Guest post: Simultaneous interpreting

Hello, dear readers! Hope you’ve had a great Labour Day holiday last week. As for me, I’m on my countdown for my two-week vacation and for welcoming two dear Polish friends who are visiting me next week. While they don’t arrive, let’s welcome today’s guest here on our blog, Marina Caproni, who will talk about simultaneous interpreting – our first guest post on interpreting.

Welcome, Marina!

Source: Author's private collection

Simultaneous Interpreting: Leaving the Comfort Zone

My path in interpreting is a little controversial, since I am graduated as a translator, but not as an interpreter and also, because this world kind of dragged me in unexpectedly. I never tried to get into the interpreting world, but when I did I loved it. So, it happened like this: 

The phone rang:

— Hello, Marina. I have your résumé in my hands and I see you are an interpreter. 

I was a little confused because I had just woken up and I said:

— No, I’m not. Sorry.

*Exercises to complete*:
1/ Repeat word for word the passage of the guest post on simultaneous interpreting that opens with the words containing "Guest post: Simultaneous interpreting" and closes with "Welcome, Marina!".
2/ According to the guest post on simultaneous interpreting, why is Marina's path into interpreting a little controversial?
The records are not needed for working with the guest post on simultaneous interpreting.

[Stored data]
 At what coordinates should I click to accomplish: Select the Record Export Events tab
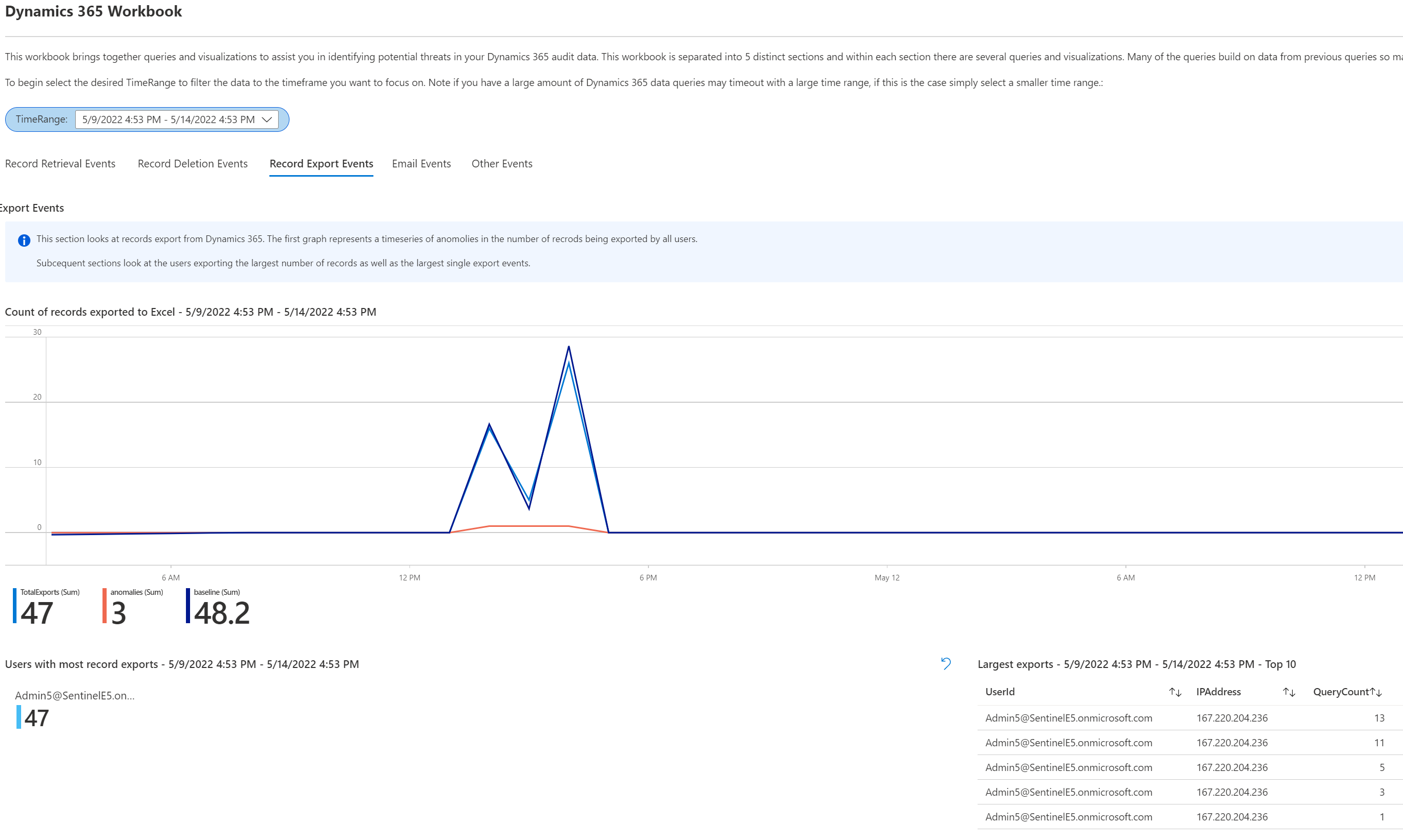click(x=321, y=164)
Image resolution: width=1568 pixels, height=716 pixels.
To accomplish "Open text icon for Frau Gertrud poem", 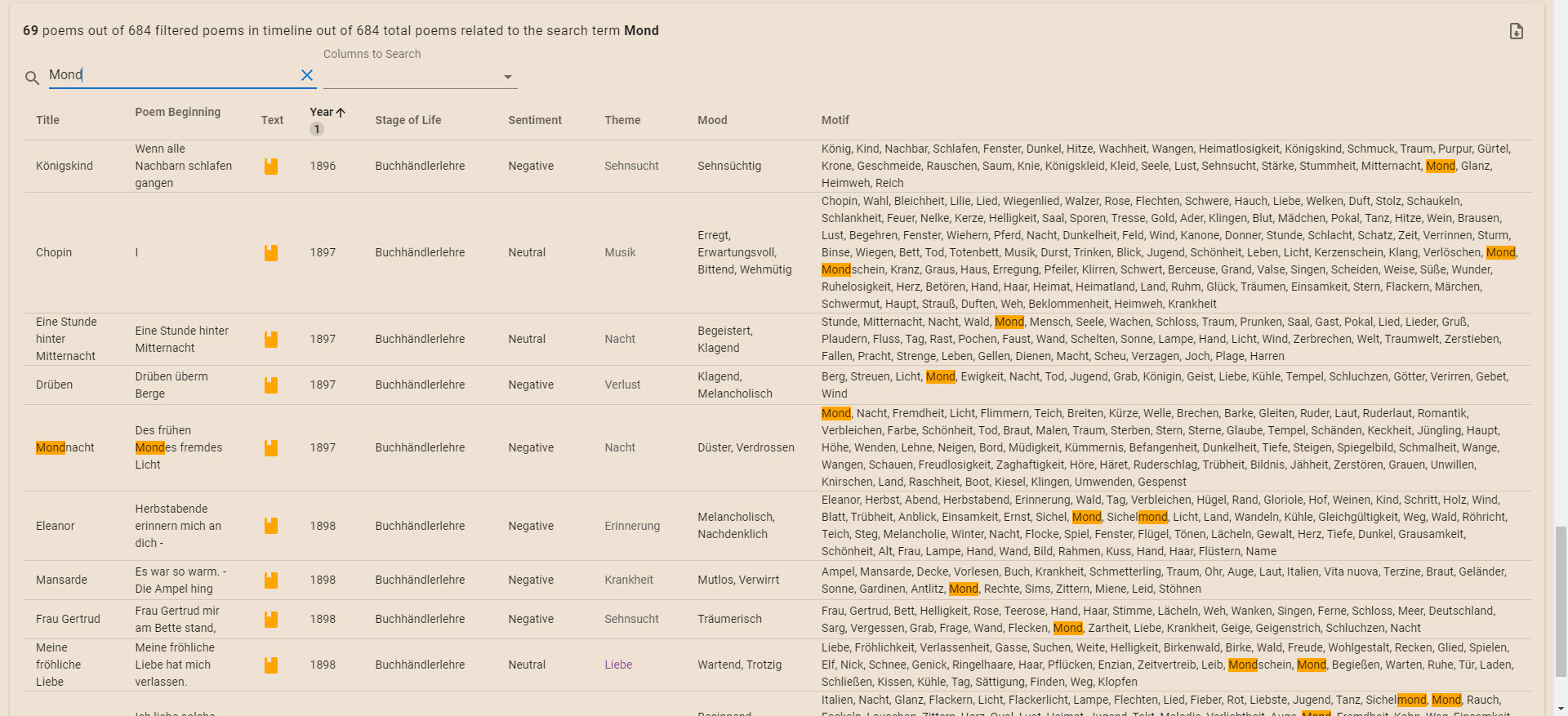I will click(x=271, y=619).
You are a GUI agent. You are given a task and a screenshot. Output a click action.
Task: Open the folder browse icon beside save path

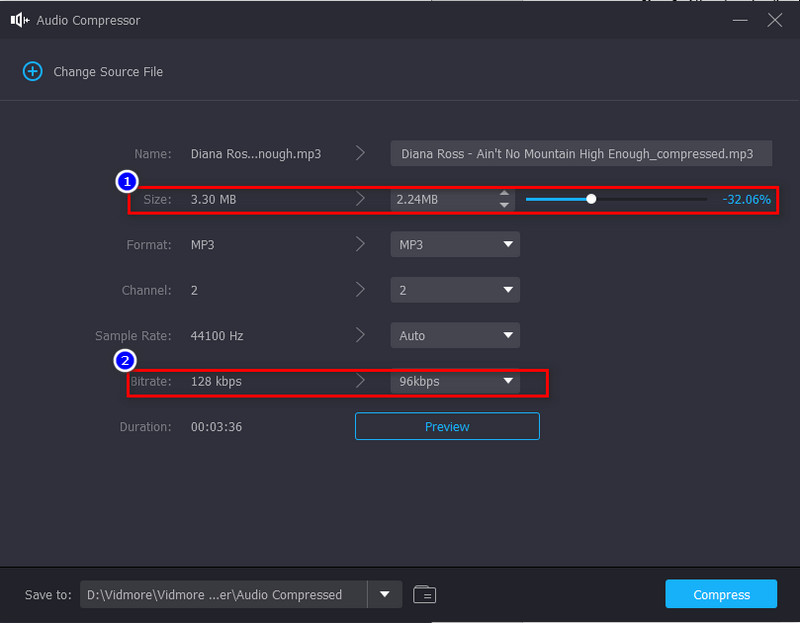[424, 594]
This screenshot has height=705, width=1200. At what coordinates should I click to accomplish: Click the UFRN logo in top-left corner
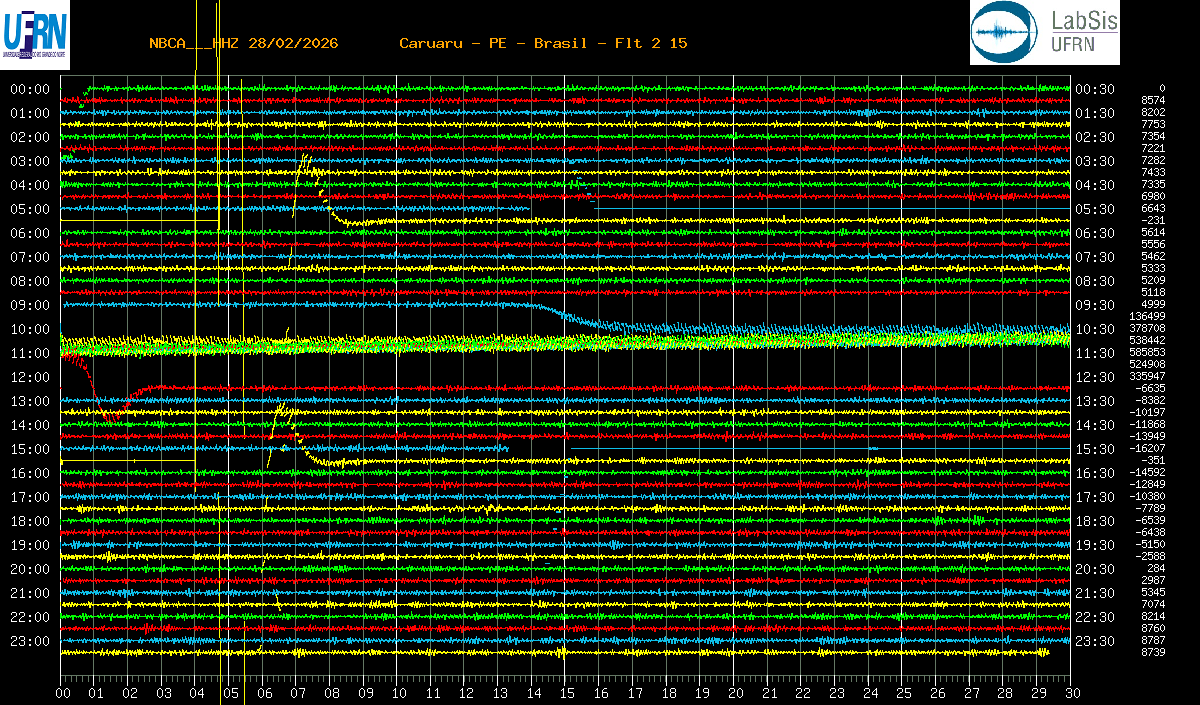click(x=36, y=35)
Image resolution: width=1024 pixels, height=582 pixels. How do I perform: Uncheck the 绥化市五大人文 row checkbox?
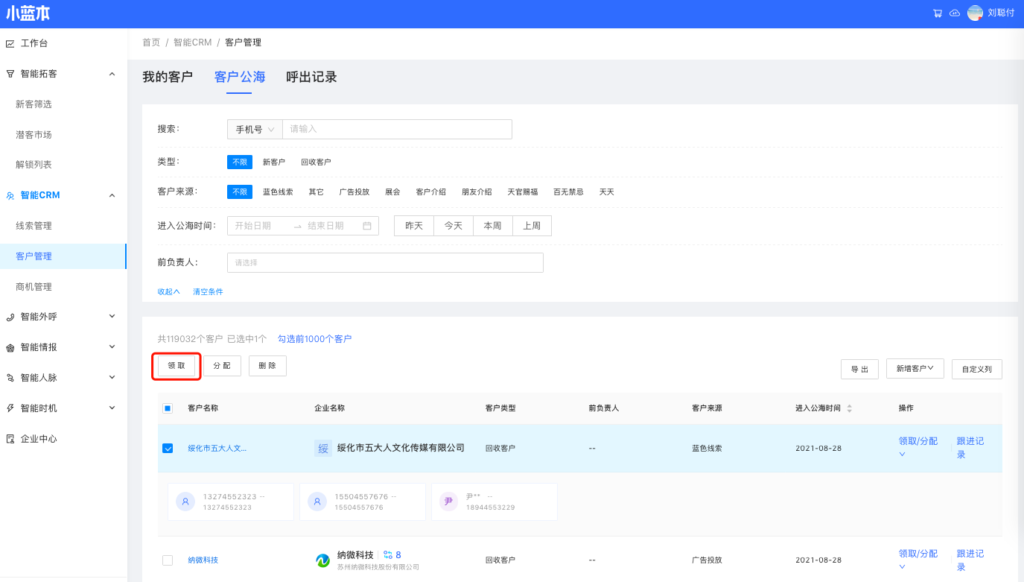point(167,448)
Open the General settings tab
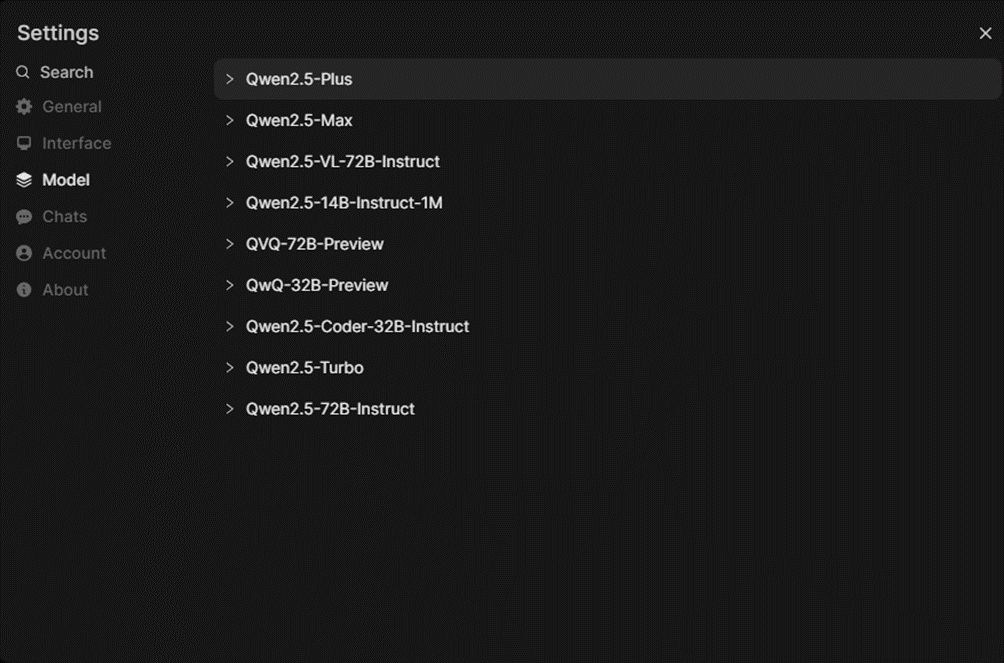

*Answers below*:
1/
Guest post: Simultaneous interpreting

Hello, dear readers! Hope you’ve had a great Labour Day holiday last week. As for me, I’m on my countdown for my two-week vacation and for welcoming two dear Polish friends who are visiting me next week. While they don’t arrive, let’s welcome today’s guest here on our blog, Marina Caproni, who will talk about simultaneous interpreting – our first guest post on interpreting.

Welcome, Marina!

2/ She graduated as a translator, not as an interpreter. Also, the interpreting world drew her in unexpectedly, without her ever trying to enter it.